Estaba de pie en la sala de navegación y comunicaciones de su propia nave y miraba a Arde Mayhew, de lejos más alerta y concentrado de lo que Miles jamás le hubiera visto antes, completando la lista de chequeo del control de tráfico. En la batalla apareció el ocre creciente de Colonia Beta.

—Tienen paso para salir de la órbita —llegó la voz del control de tráfico.

Una ola de vertiginosa excitación invadió a Miles. Realmente iban a lograrlo…

—Un minuto RG 132 —agregó la voz—, tiene una comunicación.

—Pásela —dijo Mayhew, ajustando el receptor.

Esta vez apareció en la pantalla un rostro frenético, y no uno que Miles quisiera ver. Se cruzó los brazos, reprimiéndose la culpa.

El teniente Croye habló tenso, urgente.

—¡Mi señor! ¿Está el sargento Bothari con usted?

—No en este momento, ¿por qué?

El sargento estaba abajo, con Daum, empezando ya a desmontar las mamparas.

—¿Quién está con usted?

—Sólo el oficial piloto Mayhew y yo. —Miles contuvo el aliento. Estaban tan cerca…

Croye se calmó apenas un poco.

—Mi señor, no podía usted saberlo, pero ese ingeniero que contrató es un desertor del Servicio Imperial. Debe traer la nave de vuelta de inmediato, y encontrar algún pretexto para que él le acompañe. Asegúrese de que el sargento Bothari esté con usted. El tipo es considerado como peligroso. Tendremos una patrulla betana de seguridad esperando en la dársena. Además —Croye miró algo a su lado—, ¿qué diablos le hizo ese tipo a Tav Calhoun? Está aquí en la embajada pidiendo a gritos ver al embajador…

Los ojos de Mayhew se abrieron alarmados.

—Uh… —dijo Miles. Taquicardia, así se llamaba. ¿Podían tenerse ataques cardíacos a los 17 años?—. Teniente Croye, su transmisión llega muy distrosionada, ¿podría repetirla?

Miró a Mayhew implorante, éste indicó el panel con un gesto. Croye recomenzó su menaje; empezaba a parecer preocupado. Miles abrió el panel y miró la compleja masa de cables. Su cabeza parecía nadar aturdida en el pánico. Estaban tan cerca…

—Hay distorsión aún, señor —dijo Miles vivazmente—. Espere, aquí, lo arreglaré. Oh, maldita sea… —Arrancó seis cables al azar: la imagen se disolvió en nieve reluciente. Croye quedó interrumpido en mitad de una frase.

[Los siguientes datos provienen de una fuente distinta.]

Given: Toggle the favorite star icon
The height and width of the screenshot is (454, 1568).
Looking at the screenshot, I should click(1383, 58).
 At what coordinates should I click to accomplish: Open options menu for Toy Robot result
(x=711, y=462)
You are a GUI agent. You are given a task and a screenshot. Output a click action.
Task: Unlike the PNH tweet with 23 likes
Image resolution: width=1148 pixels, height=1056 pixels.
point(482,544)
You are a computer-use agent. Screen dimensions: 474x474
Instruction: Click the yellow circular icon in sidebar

—¡Vámonos, Arde! —gritó Miles.

Mayhew no necesitó que le insistieran. Colonia Beta quedó rápidamente tras ellos.

Muy mareado. Y con náuseas. Maldita sea, esto no es la gravedad cero. Se sentó abruptamente en la cubierta, debilitado por el inminente desastre. No, era algo más. Tuvo un pantallazo paranoico sobre plagas alienígenas, entonces se dio cuenta de lo que le estaba pasando.

Mayhew observó, alarmado al principio, y sarcásticamente consciente después.

—Era hora de que el mejunje te hiciera efecto —observó, y llamó por el intercomunicador —¿Sargento Bothari? ¿Podría pasarse por la sala de navegación, por favor? Su, eh…, señor le necesita.

Sonrió ácidamente a Miles, quien estaba empezando a arrepentirse seriamente de algunas de las cosas severas que le había dicho a Mayhew tres días antes.